• WHAT NEEDS TO BE DONE:
Copy exactly the lines from the line holding "Task: Open the Mon compte menu" through the end of the material, and no others; pictures stay out.

-------- RECORDS SUPPLIED --------

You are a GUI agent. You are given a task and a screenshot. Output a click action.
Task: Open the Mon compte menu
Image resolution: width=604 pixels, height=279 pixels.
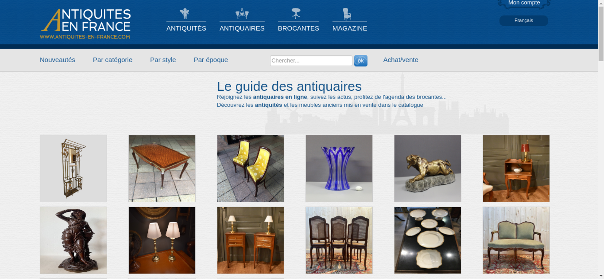[x=524, y=3]
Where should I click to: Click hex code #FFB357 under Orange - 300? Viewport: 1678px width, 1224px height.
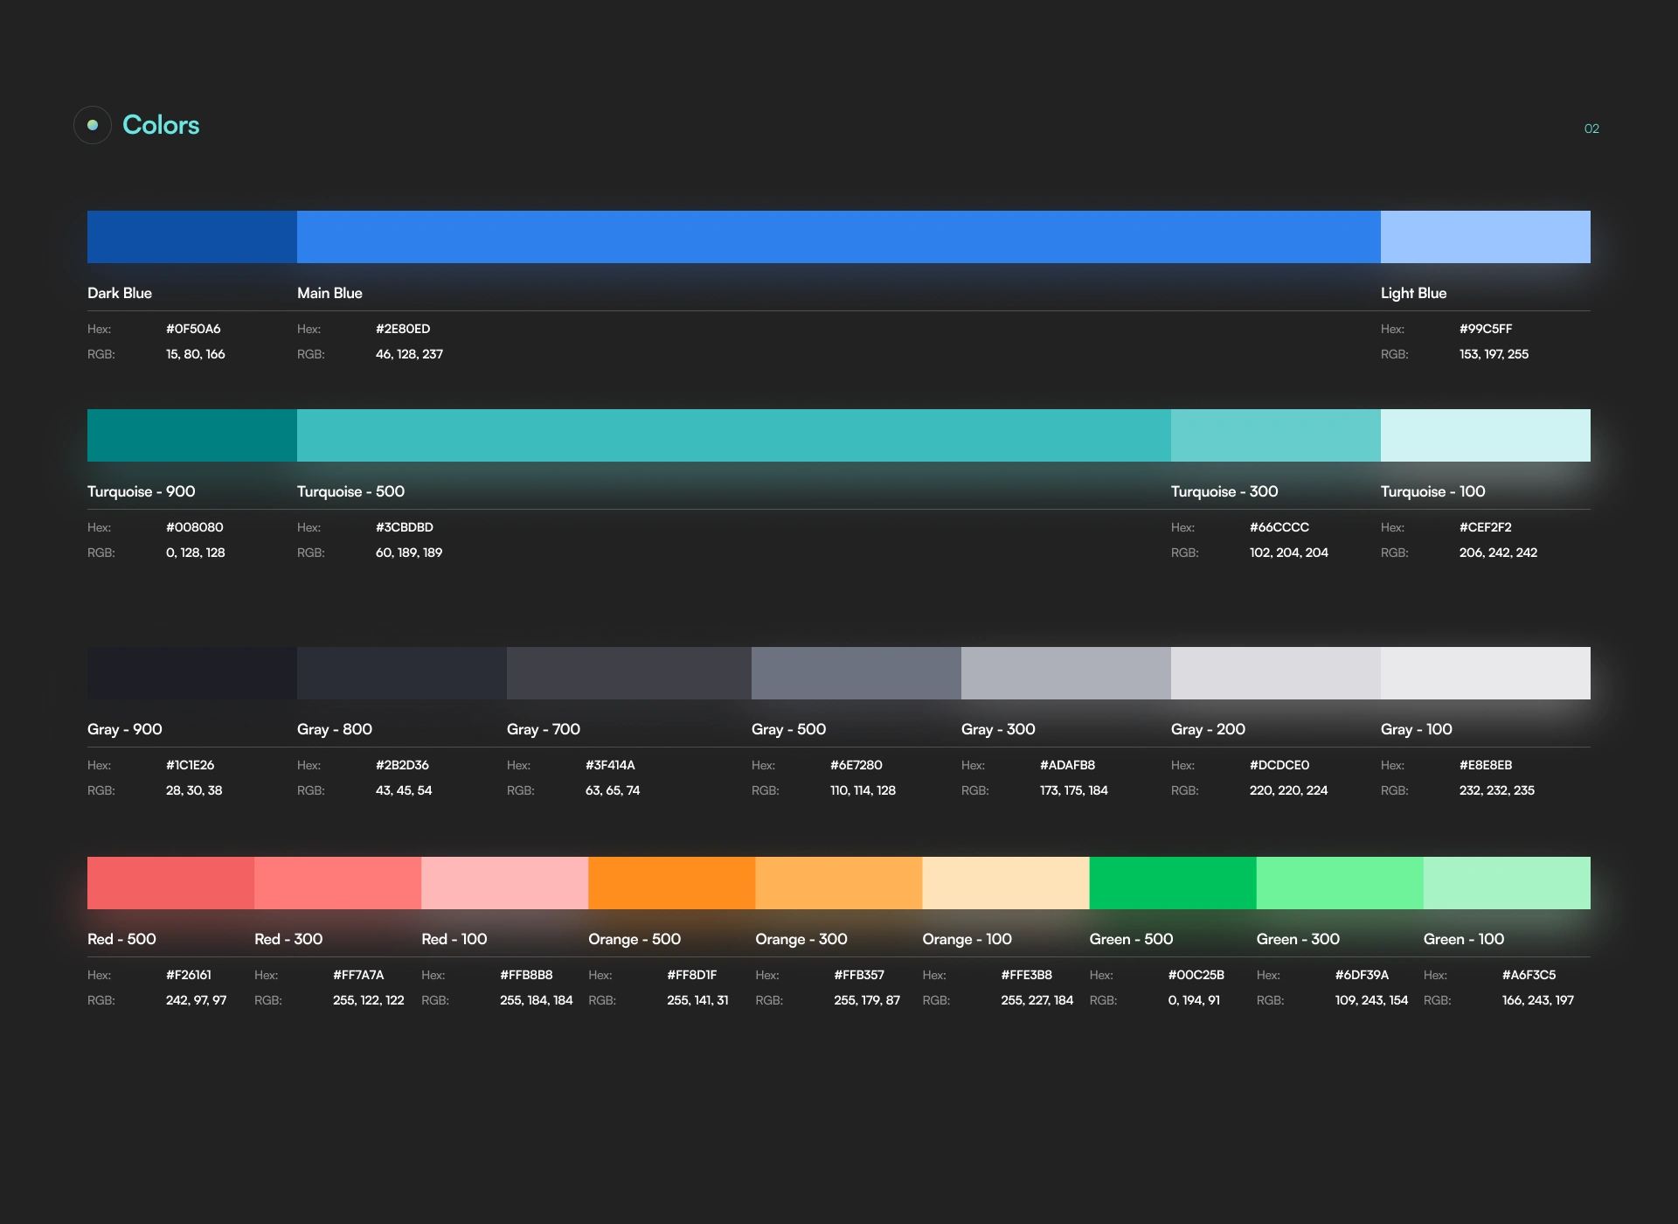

--------

• FINAL ANSWER:
Task: Open the Mon compte menu
Image resolution: width=604 pixels, height=279 pixels.
[x=524, y=3]
Where should I click to: Click hex code #FFB357 under Orange - 300? Viewport: 1678px width, 1224px height.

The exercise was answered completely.